Il Tribunale accoglie la domanda formulata nei confronti dell’ASL con sentenza confermata dal giudice d’appello che osserva che le esigenze di contenimento della spesa sanitaria, pur legittime, non autorizzano la modifica unilaterale degli impegni assunti in sede di contrattazione collettiva, tanto più che l'intervento unilaterale aveva riguardato il solo corrispettivo, mentre era rimasta immutata, quanto ad impegno qualitativo e quantitativo, la prestazione richiesta al medico convenzionato.
L’ASL ricorre in cassazione sostenendo la legittimità del suo comportamento, ma la Suprema Corte, sesta sezione civile, con la recente sentenza n. 20529/2022, depositata il 27.06.22, respinge il ricorso escludendo la sussistenza delle denunziate violazioni di legge.
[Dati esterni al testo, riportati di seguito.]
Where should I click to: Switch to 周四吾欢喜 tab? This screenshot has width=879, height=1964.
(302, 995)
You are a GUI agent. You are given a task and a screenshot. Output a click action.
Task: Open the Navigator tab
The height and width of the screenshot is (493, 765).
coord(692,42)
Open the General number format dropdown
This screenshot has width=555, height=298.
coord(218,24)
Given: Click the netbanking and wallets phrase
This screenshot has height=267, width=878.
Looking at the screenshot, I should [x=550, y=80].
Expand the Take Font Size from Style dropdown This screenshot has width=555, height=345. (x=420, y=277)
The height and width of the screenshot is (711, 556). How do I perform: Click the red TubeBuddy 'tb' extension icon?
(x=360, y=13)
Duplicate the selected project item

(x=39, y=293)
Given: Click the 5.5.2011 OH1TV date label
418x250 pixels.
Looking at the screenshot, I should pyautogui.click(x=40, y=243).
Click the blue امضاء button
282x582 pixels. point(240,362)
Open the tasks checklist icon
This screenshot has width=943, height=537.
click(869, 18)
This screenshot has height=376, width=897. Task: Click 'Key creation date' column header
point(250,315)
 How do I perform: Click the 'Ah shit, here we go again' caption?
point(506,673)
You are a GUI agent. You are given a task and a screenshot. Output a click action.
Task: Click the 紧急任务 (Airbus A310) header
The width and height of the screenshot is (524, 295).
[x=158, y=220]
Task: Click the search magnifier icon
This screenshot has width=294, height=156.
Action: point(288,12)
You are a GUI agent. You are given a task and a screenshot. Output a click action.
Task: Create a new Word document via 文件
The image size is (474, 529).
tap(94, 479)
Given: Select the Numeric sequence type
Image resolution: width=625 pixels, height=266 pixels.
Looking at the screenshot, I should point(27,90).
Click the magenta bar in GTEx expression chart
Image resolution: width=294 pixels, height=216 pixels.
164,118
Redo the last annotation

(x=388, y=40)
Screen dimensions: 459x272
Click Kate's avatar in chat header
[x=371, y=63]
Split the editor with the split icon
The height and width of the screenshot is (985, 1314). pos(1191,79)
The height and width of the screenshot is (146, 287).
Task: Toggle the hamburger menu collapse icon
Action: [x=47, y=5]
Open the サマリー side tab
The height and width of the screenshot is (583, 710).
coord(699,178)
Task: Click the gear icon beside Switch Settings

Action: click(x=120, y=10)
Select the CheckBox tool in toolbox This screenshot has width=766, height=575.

La Cassazione, in particolare, sottolinea che il rapporto convenzionale con il Servizio Sanitario Nazionale dei pediatri di libera scelta e dei medici di medicina generale è disciplinato, quanto agli aspetti economici, dagli accordi collettivi nazionali e integrativi ai quali devono conformarsi, a pena di nullità, i contratti individuali; che la disciplina dettata dall'art. 48 della legge n. 833/1978 e dall'art. 8 del d.lgs. n. 502/1992 non è derogata da quella speciale prevista per il rientro da eccessivi disavanzi del sistema sanitario e pertanto le esigenze di riduzione della spesa non legittimano la singola azienda sanitaria a ridurre unilateralmente i compensi previsti dalla contrattazione nazionale e da quella integrativa regionale; che le richiamate esigenze, sopravvenute alla valutazione di compatibilità finanziaria dei costi della contrattazione, devono essere fatte valere nel rispetto delle procedure di negoziazione collettiva e degli ambiti di competenza dei diversi livelli di contrattazione; che l'atto unilaterale di riduzione del compenso non ha natura autoritativa perché il rapporto convenzionale si svolge su un piano di parità ed i comportamenti delle parti vanno valutati secondo i principi propri che regolano l'esercizio dell'autonomia privata.